En psychodrame, il est question de jouer, représenter de façon scénique des fragments de son histoire, « Mettre sa vie en scène », titre le livre d’une psychodramatiste Greta Leutz, ou encore de jouer une histoire fictive, construction du groupe.
Rejouer des éléments de sa vie ne sera jamais copie conforme à ce qui a été vécu, de même que jouer des scènes projetées dans l’avenir ne correspondra pas pour autant à ce qui sera vécu.
C’est dans cet écart, ou dans cette possibilité de mettre du jeu dans une situation, élément de la réalité ou construction imaginaire, que se manifeste l’acte créateur des « psychodramatisants ».
Acte créateur, spontanéité créatrice, des concepts créés par Moreno l’inventeur du psychodrame.
Au-delà d’un acte de parole, le jeu mobilise le corps des acteurs, met en mouvement un récit qui par sa représentation scénique peut y apporter un autre regard, susciter de la surprise, de l’étonnement, de l’inattendu, ouvrir de nouvelles pistes. Encore faut-il y être suffisamment réceptif.
Le dispositif du psychodrame vise à créer ce climat de réceptivité par le cadre, la mise en train, le jeu, les échos du groupe.

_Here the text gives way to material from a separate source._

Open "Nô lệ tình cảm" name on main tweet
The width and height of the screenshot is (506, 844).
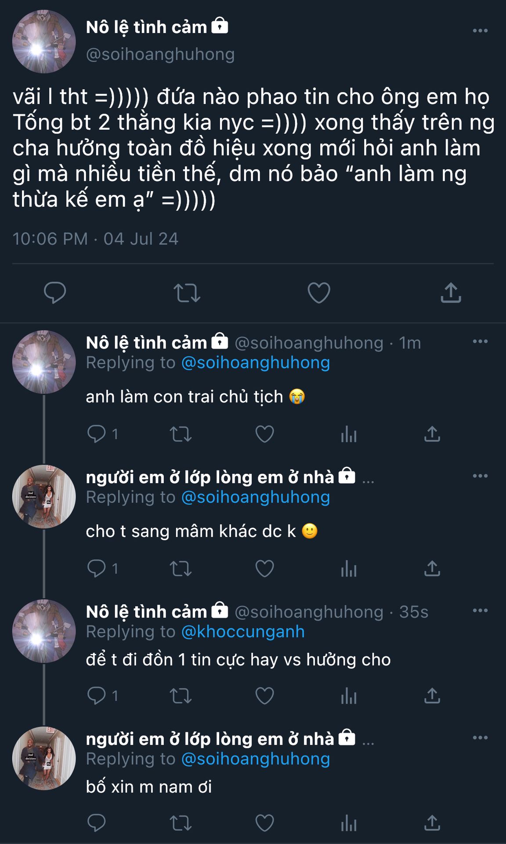146,27
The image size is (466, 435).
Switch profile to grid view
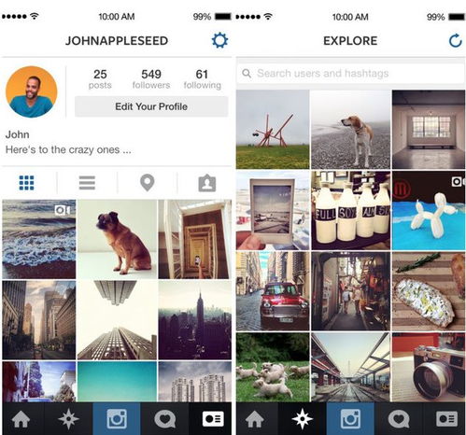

Le cadre délimite l’espace et le temps : un lieu pour l’échange dans le groupe, un espace pour le jeu, la fréquence et la durée des séances.
Les règles, en cohérence avec le dispositif, sont des éléments du cadre et, entre autre, celle du jeu théâtral : « jouer en faisant comme si », ce qui n’est pas pour autant « faire semblant ».
La mise en train, ou « l’échauffement » correspond au début de séance pendant lequel les échanges de paroles au plus près de ce qui est là, présent, initie son rythme et crée sa tonalité. Déroulement d’un fil qui ne se révèle souvent qu’en fin de séance, part d’incertitude de l’acte créateur.
Et bien sûr, le jeu.
Sa mise en scène a déjà son potentiel de création et d’étonnement par la (re)constitution du lieu, des places, des mouvements, des présences ou absences d’un personnage…
Le « jouer » au sens de l’action en cours est sans doute le prototype de l’acte créateur en psychodrame, avec différentes techniques possibles dont le renversement de rôle, le doublage, la mise en perspective,… adjuvants au potentiel mobilisateur du jeu.
Les échos d’après jeu résonnent avec leur part de convergence et de divergence, ouvrent à de nouvelles associations des participants.
A l’instar du théâtre, la représentation scénique est sous le regard d’un public, des personnes qui cette fois n’ont pas été choisies pour jouer, ou n’ont pas désiré prendre part au jeu du groupe. La création d’un jeu n’est pas le fait du seul protagoniste mais également du dispositif, de la présence, voire de la co-construction des autres dans le groupe. Dans ce sens, le protagoniste n’est pas seul sur sa trajectoire ; son travail sur lui-même est intriqué et en résonance à celui du groupe.
Par contre, à la différence du théâtre, le scénario n’est écrit ni par le protagoniste, ni par le psychodramatiste, il ne s’agit pas d’interpréter l’œuvre d’un auteur dramaturge ou d’un expert en communication.